**** Informations extraites

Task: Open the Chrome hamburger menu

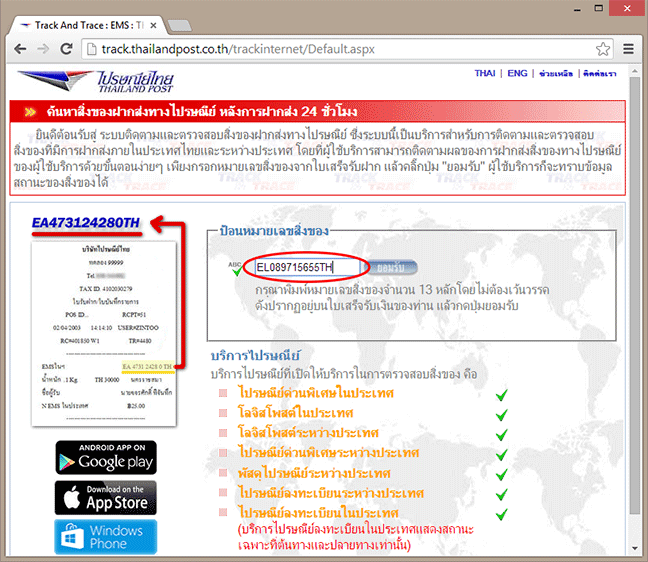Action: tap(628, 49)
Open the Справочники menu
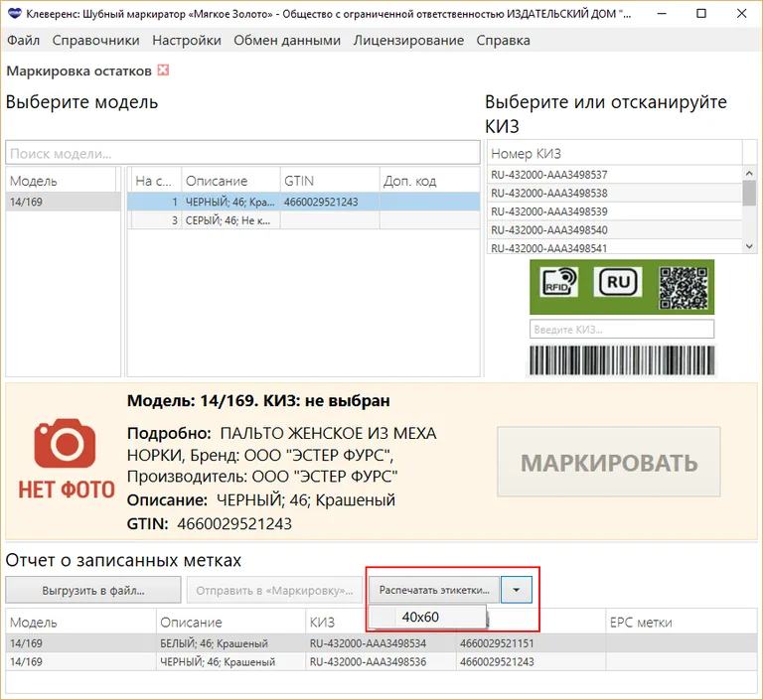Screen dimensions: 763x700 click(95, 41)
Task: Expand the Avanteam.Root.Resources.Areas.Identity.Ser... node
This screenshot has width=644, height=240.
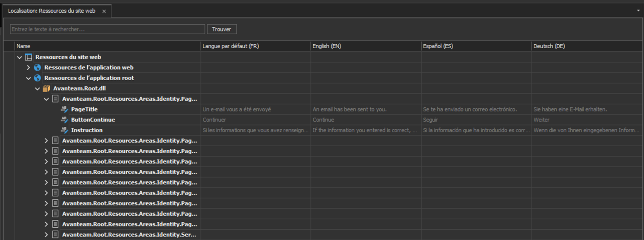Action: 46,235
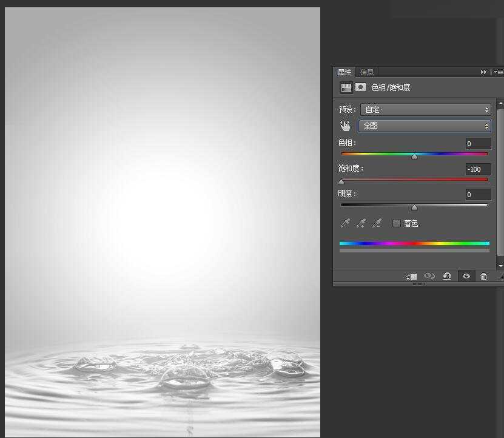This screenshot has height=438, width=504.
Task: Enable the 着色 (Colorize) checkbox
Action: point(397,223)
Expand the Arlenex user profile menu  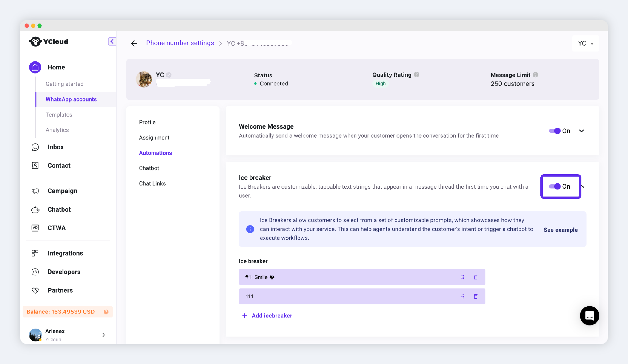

********

Consigne:
Mettez à jour les lignes allant de celle qui contient « Task: Expand the » jusqu'à la fin des enregistrements ci-dessus, en remplaçant « Expand » par « Open » sans rien modifier d'autre. N'incluez pas les images dans votre réponse.

Résultat:
Task: Open the Avanteam.Root.Resources.Areas.Identity.Ser... node
This screenshot has width=644, height=240.
Action: 46,235
This screenshot has height=438, width=504.
Task: Enable the 着色 (Colorize) checkbox
Action: point(397,223)
Open the Arlenex user profile menu  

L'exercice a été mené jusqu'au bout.